Materna - affiche 1Un incident dans le métro new-yorkais ébranle la vie de quatre femmes qui ne se connaissent pas, mais qui se trouvent dans la même rame au moment où un homme troublé commence à provoquer les passagères et finit par sortir une arme… Dans ce premier long-métrage du réalisateur russo-américain et New-yorkais de naissance, David Gutnik, on glisse dans les coulisses de l’anonymat de quatre habitantes de la métropole américaine. 

Materna étant divisé en quatre parties indépendantes les unes des autres, le film nous permet de faire la connaissance de ces femmes – de savoir comment et avec qui elles vivent, d’avoir un aperçu de ce qui les déprime et préoccupe. Séparées par leur race, leur culture, leur position politique, leur religion et leur statut social, Jean, Mona, Ruth et Perizad partagent pourtant les mêmes soucis : un rapport mère-fille/enfant troublé, des questions de l’identité et un besoin ambigu de proximité. 

L’anonymat de la vie urbaine

À quel point connaissons-nous les gens qui nous entourent?
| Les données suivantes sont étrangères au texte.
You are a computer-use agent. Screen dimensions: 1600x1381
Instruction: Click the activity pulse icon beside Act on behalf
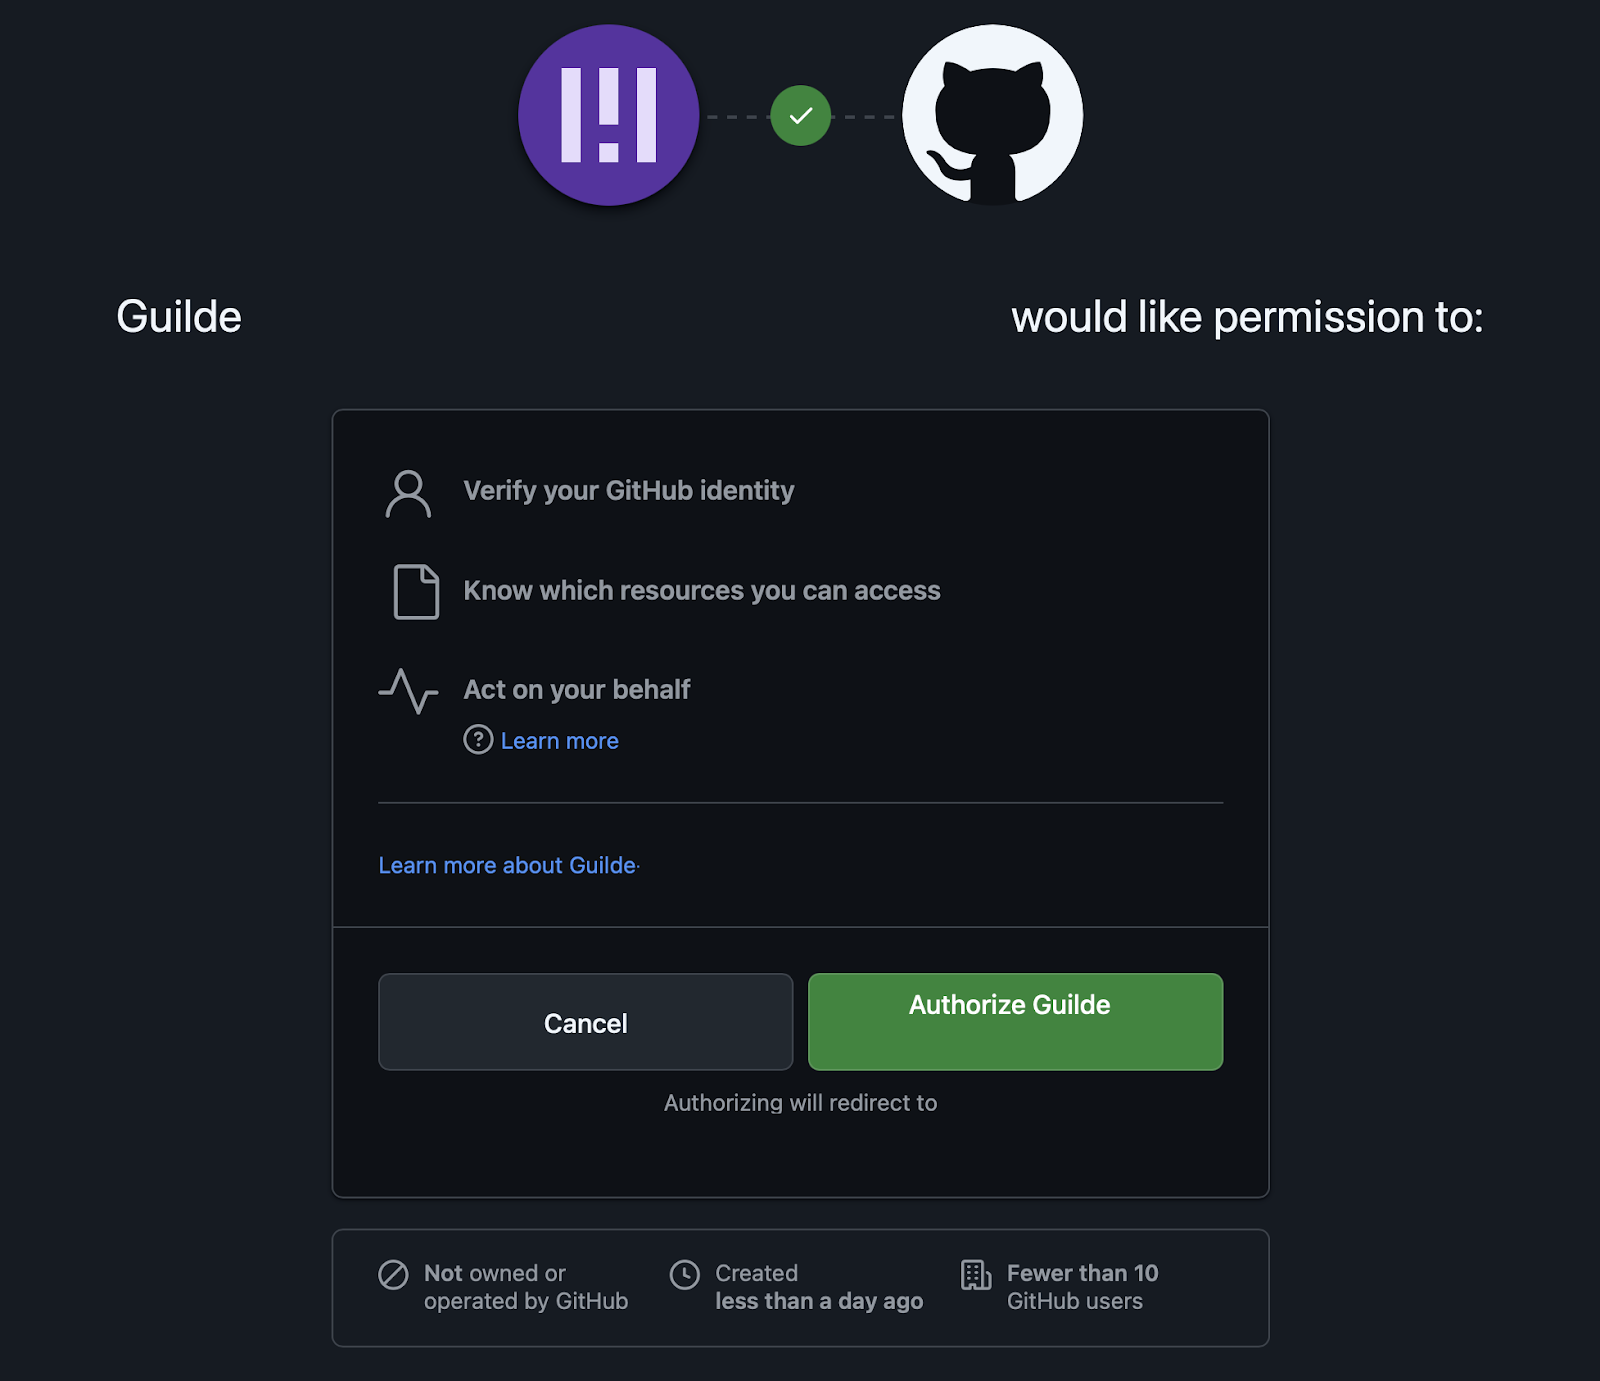tap(408, 690)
Sommes-nous à l’écoute de l’autre ou préférons-nous nous protéger de l’autre et de ses problèmes en nous cachant derrière nos écouteurs et en augmentant le son de la musique? Des discussions autour de ces questions avec des amis et avec ses deux coscénaristes et actrices dans le film, Assol Abdullina et Jade Eshete, ont donné naissance à Materna qui est imprégné de l’expérience autobiographique de son équipe. Gutnik explique ceci à propos de la genèse du film : 

« We share the same subway cars, pass the same faces at our coffee shops. But do we ever come close to understanding how our neighbors think or feel? City life has always been about the curiosity provoked by the stranger on the street or subway platform — who is this person and what is their life? What do they do? Who do they love? Materna was born of questions like these. » (Gutnik 2020) [On partage les mêmes rames de métro, on rencontre les mêmes visages dans nos cafés. Mais sommes-nous jamais capables de comprendre comment nos voisins se sentent et ce qu’ils pensent? La vie urbaine a toujours comporté cette curiosité provoquée par l’étranger dans la rue ou sur la rame du métro – qui est cette personne et comment vit-elle? Que font-ils? Qui aiment-ils? Materna est né de telles questions.]

La complexité de la vie 

Pour le dire tout de suite : Gutnik réussit – à mon humble avis – admirablement bien à répondre à ces questions. Il présente la vie de quatre femmes, sans donner l’impression d’avoir tout dit. Au contraire, les portraits intimes font comprendre le caractère complexe de toute vie. Les gros plans centrés sur le visage ou sur une partie mettent en évidence l’approche psychologique du réalisateur, et le caractère flou du reste de l’image souligne à merveille à quel point l’identité d’une personne n’est jamais définie et reste énigmatique. En ce sens, les deux affiches choisies pour ce film sont excellentes : les deux présentent une tête composée des quatre femmes, la première montre une mosaïque multicolore, la seconde met l’accent sur les parties inconnues en nous ou dans l’autre en laissant beaucoup d’espace blanc — ou faudrait-il plutôt dire : libre/vide?  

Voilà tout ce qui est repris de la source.